Initialize the ModelDeveloper class.

Parameters:

spark : SparkSession model_directory : str The directory to save the trained model. corpus_file : str The file containing the corpus of sentences. corpus_embedding_file : str The file to save the embeddings of the corpus. semantic_search_model : str The pre-trained model to use for semantic search.

Source code in src/fleming/discovery/model_train_register.py
def __init__(
    self,
    spark: SparkSession,
    model_directory: str,
    corpus_file: str,
    corpus_embedding_file: str,
    semantic_search_model: str,
) -> None:
    """
    Initialize the ModelDeveloper class.

    Parameters:
    -----------
    spark : SparkSession
    model_directory : str
        The directory to save the trained model.
    corpus_file : str
        The file containing the corpus of sentences.
    corpus_embedding_file : str
        The file to save the embeddings of the corpus.
    semantic_search_model : str
        The pre-trained model to use for semantic search.
    """
    self.model_directory = model_directory
    self.corpus_file = corpus_file
    self.corpus_embedding_file = corpus_embedding_file
    self.semantic_search_model = semantic_search_model

register_model()

Register the pre-trained model.

Source code in src/fleming/discovery/model_train_register.py
def register_model(self) -> None:
    """
    Register the pre-trained model.

    """
    model = SentenceTransformer(self.semantic_search_model)
    model.save(self.model_directory)

embed_corpus()

Embed the corpus of sentences using the pre-trained model.

Source code in src/fleming/discovery/model_train_register.py
def embed_corpus(self) -> None:
    """
    Embed the corpus of sentences using the pre-trained model.
    """
    model = SentenceTransformer.load(self.model_directory)

    with open(self.corpus_file) as file:
        corpus = file.read().splitlines()

    corpus_embeddings = model.encode(corpus, convert_to_tensor=True)
    torch.save(corpus_embeddings, self.corpus_embedding_file)

create_registered_model(unique_model_name, input_example, signature, artifacts, experiment_location)

Create and serve the semantic search model.

Parameters:

unique_model_name : str The unique name for the model. input_example : list An example input for the model. signature : object The signature object for the model. artifacts : dict The artifacts required for the model. experiment_location : str The location to store the experiment.

Source code in src/fleming/discovery/model_train_register.py
def create_registered_model(
    self,
    unique_model_name: str,
    input_example: list,
    signature: object,
    artifacts: str,
    experiment_location: str,
) -> None:
    """
    Create and serve the semantic search model.

    Parameters:
    -----------
    unique_model_name : str
        The unique name for the model.
    input_example : list
        An example input for the model.
    signature : object
        The signature object for the model.
    artifacts : dict
        The artifacts required for the model.
    experiment_location : str
        The location to store the experiment.
    """
    mlflow.set_experiment(experiment_location)

    with mlflow.start_run() as run:
        model_info = mlflow.pyfunc.log_model(
            unique_model_name,
            python_model=SemanticSearchModel(),
            input_example=input_example,
            signature=signature,
            artifacts=artifacts,
            pip_requirements=["sentence_transformers", "numpy"],
        )
        _ = run.info.run_id

        model_uri = model_info.model_uri

        mlflow.register_model(model_uri=model_uri, name=unique_model_name)

WRITTEN EXERCISE: Transcribe the passage of the ModelDeveloper documentation between "model = SentenceTransformer.load(self.model_directory)" and "torch.save(corpus_embeddings, self.corpus_embedding_file)", inclusive.

Screen grounding examples:
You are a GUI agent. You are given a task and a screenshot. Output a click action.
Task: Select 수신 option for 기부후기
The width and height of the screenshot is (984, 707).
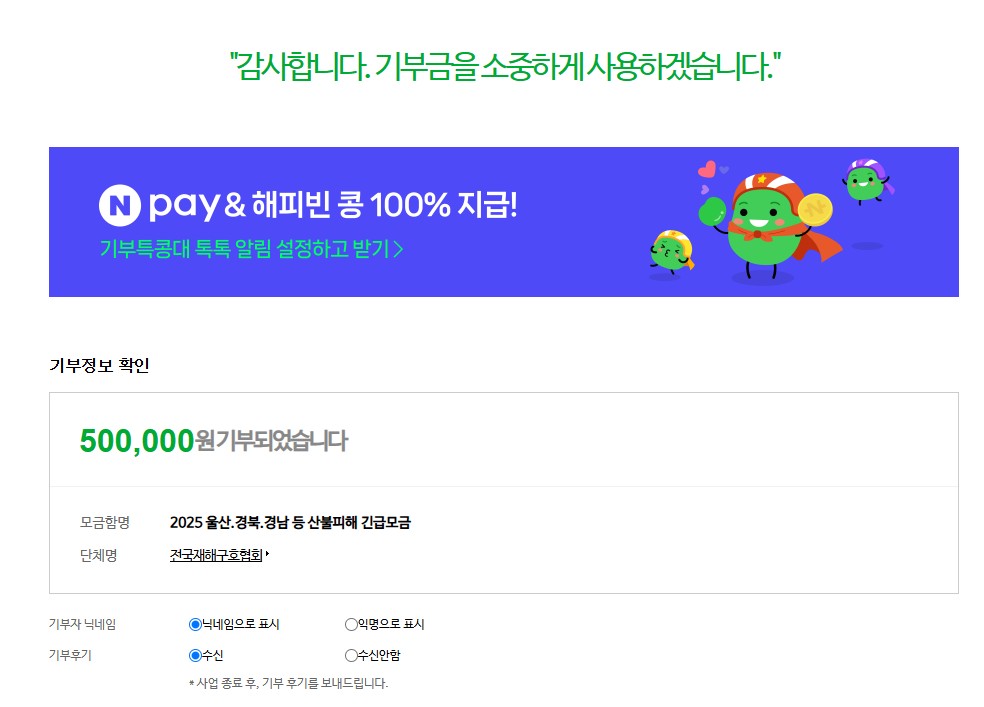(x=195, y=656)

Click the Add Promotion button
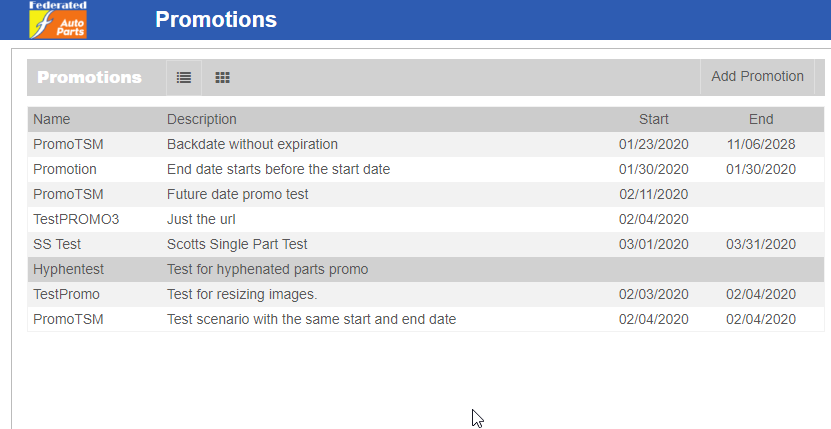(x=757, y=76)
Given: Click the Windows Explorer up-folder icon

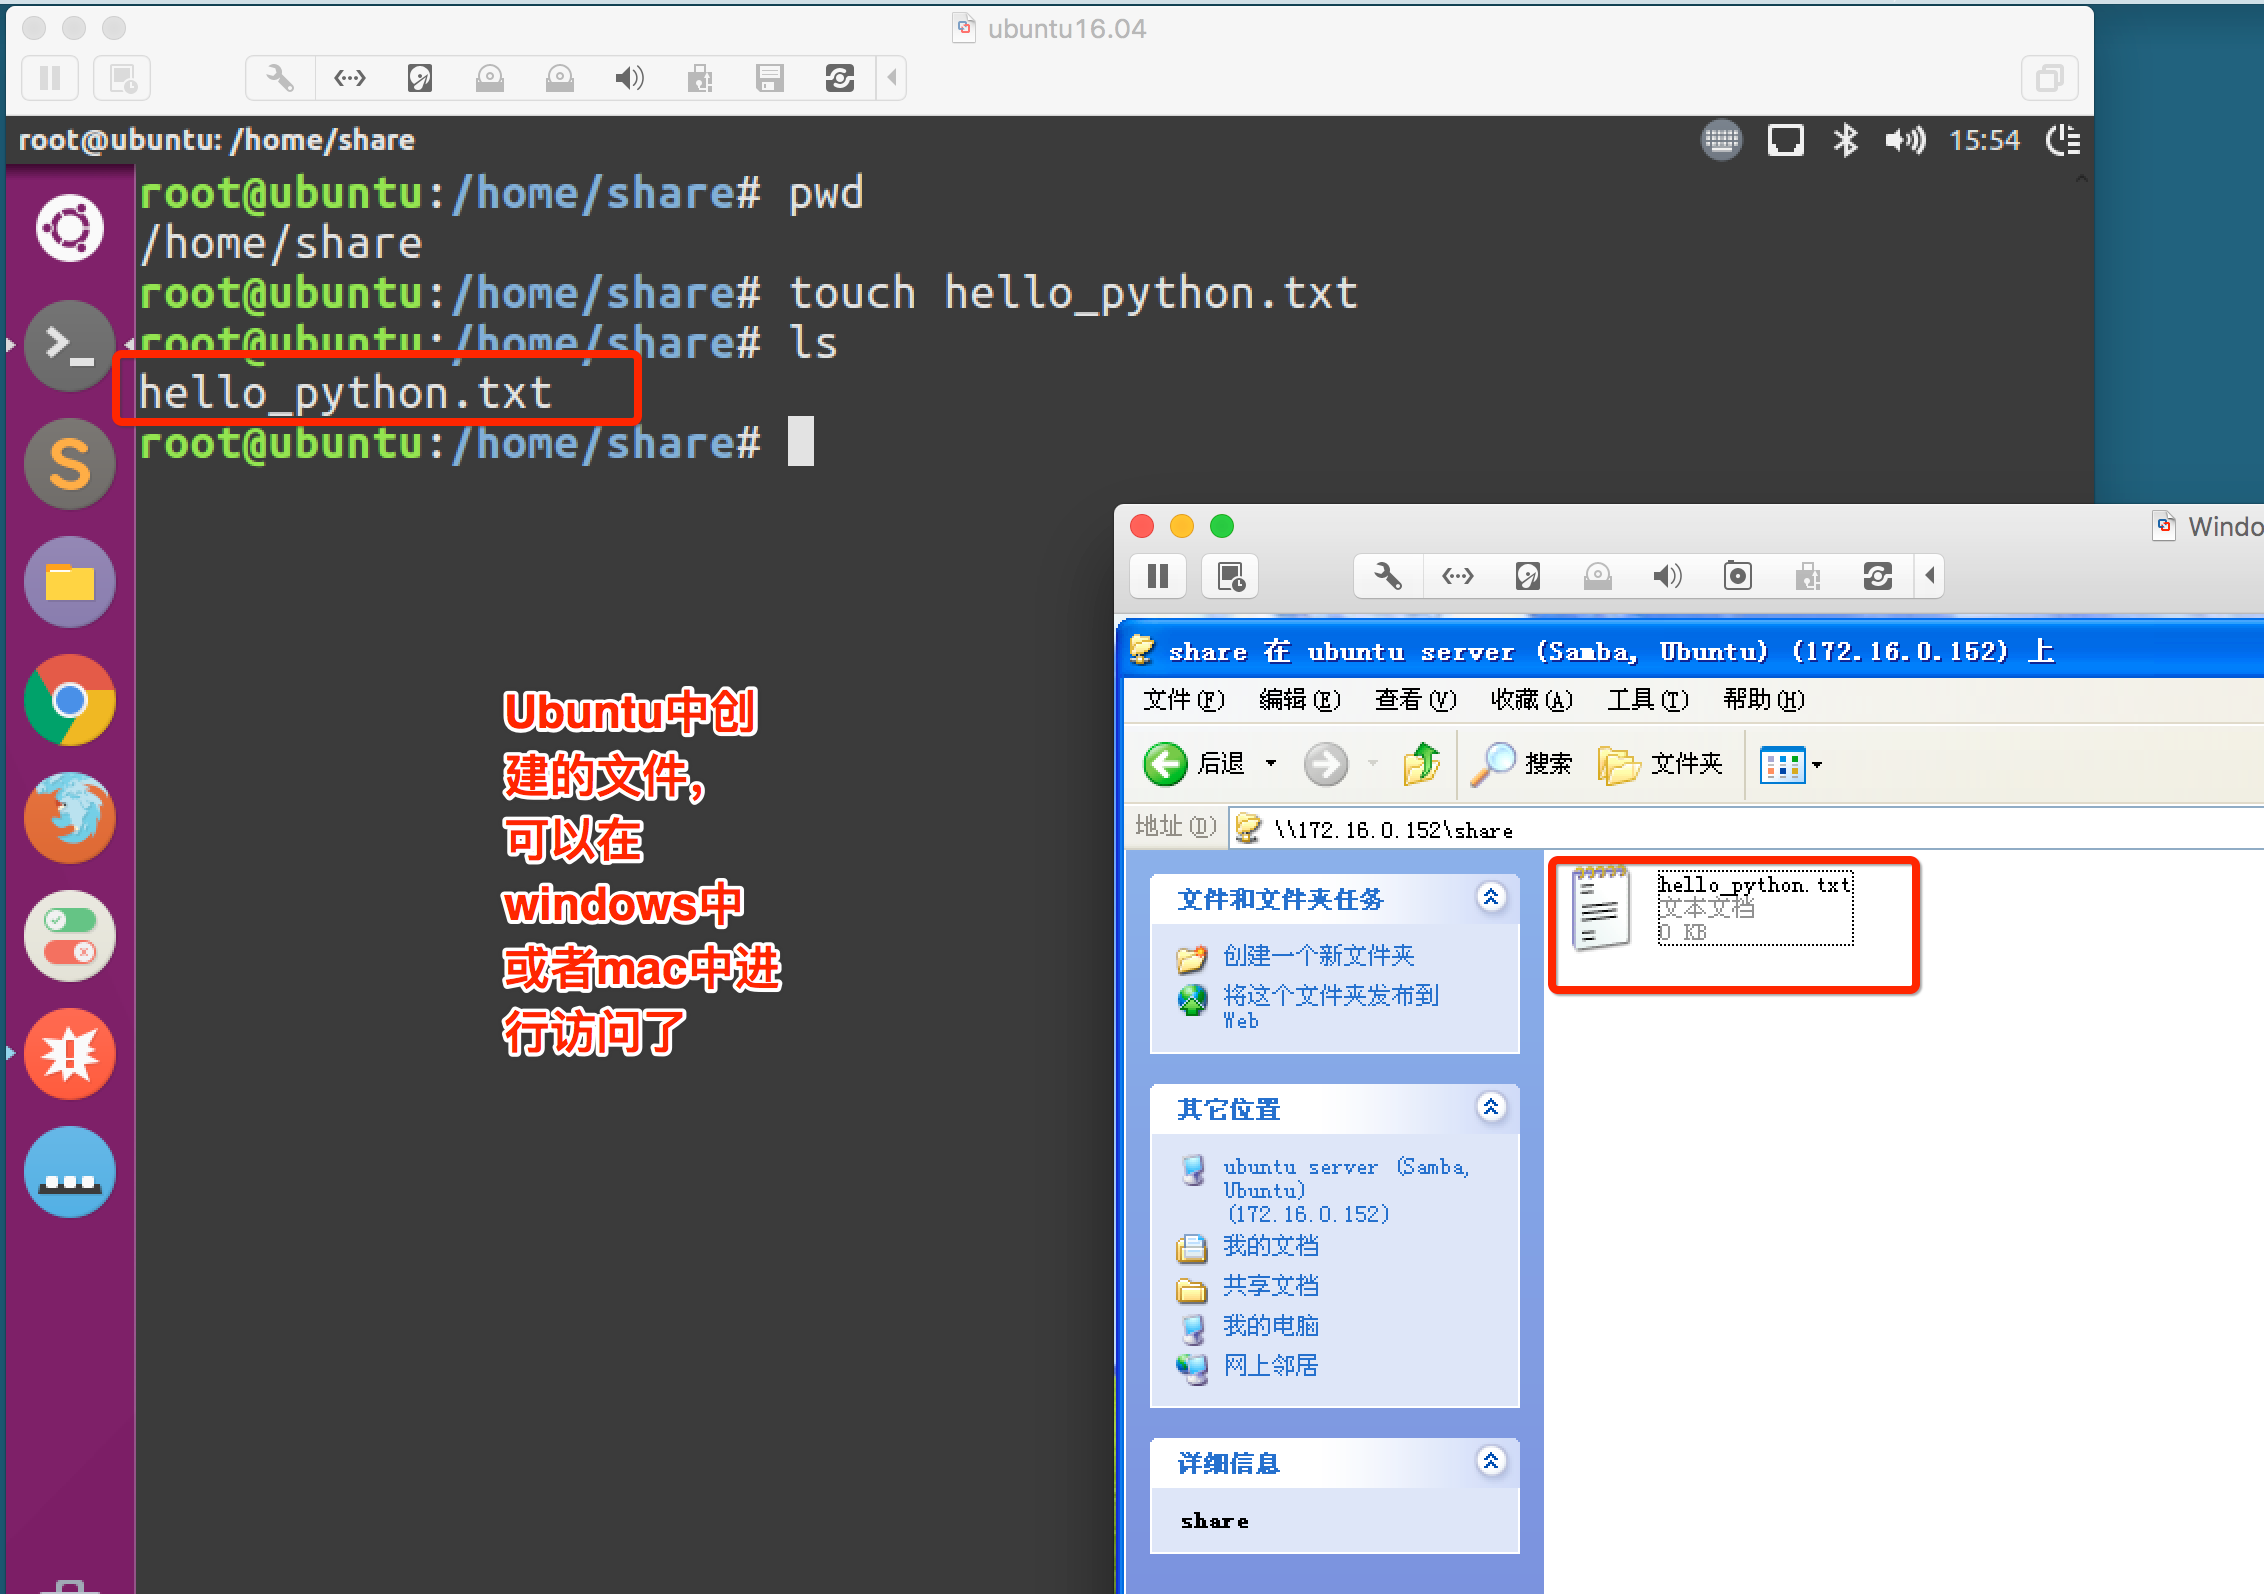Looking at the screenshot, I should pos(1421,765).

OUTPUT FOR THIS EXERCISE:
model = SentenceTransformer.load(self.model_directory)

    with open(self.corpus_file) as file:
        corpus = file.read().splitlines()

    corpus_embeddings = model.encode(corpus, convert_to_tensor=True)
    torch.save(corpus_embeddings, self.corpus_embedding_file)